Problem description: Look through the records that follow. Copy every line containing the word "agent".

Information supplied:
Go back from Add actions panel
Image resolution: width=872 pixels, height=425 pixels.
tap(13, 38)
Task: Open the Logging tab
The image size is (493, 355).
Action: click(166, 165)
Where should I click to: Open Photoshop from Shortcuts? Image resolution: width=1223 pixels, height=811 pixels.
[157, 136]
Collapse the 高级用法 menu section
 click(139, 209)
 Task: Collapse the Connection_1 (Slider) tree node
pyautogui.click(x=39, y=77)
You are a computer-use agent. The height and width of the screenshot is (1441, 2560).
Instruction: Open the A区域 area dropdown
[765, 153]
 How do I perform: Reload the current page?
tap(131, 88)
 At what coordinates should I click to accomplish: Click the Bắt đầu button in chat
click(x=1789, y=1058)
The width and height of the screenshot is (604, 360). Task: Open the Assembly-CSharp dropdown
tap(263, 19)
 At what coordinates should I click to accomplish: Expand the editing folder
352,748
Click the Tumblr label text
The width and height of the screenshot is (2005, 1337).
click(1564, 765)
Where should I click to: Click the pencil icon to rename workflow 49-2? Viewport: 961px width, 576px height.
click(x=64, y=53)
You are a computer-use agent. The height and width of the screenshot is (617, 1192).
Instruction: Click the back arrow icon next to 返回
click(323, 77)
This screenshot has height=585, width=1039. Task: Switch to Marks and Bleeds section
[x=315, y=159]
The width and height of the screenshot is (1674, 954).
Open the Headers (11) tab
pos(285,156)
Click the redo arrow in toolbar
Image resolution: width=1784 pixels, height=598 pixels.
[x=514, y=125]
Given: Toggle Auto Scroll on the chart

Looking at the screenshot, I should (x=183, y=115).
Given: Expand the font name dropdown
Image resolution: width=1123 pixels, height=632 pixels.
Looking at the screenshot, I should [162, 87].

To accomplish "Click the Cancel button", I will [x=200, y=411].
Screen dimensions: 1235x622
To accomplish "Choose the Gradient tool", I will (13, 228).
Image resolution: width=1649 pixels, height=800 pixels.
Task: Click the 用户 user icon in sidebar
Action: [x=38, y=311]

Answer to this problem:
You are a computer-use agent. The height and width of the screenshot is (1441, 2560).
You are a computer-use agent. The height and width of the screenshot is (617, 1192).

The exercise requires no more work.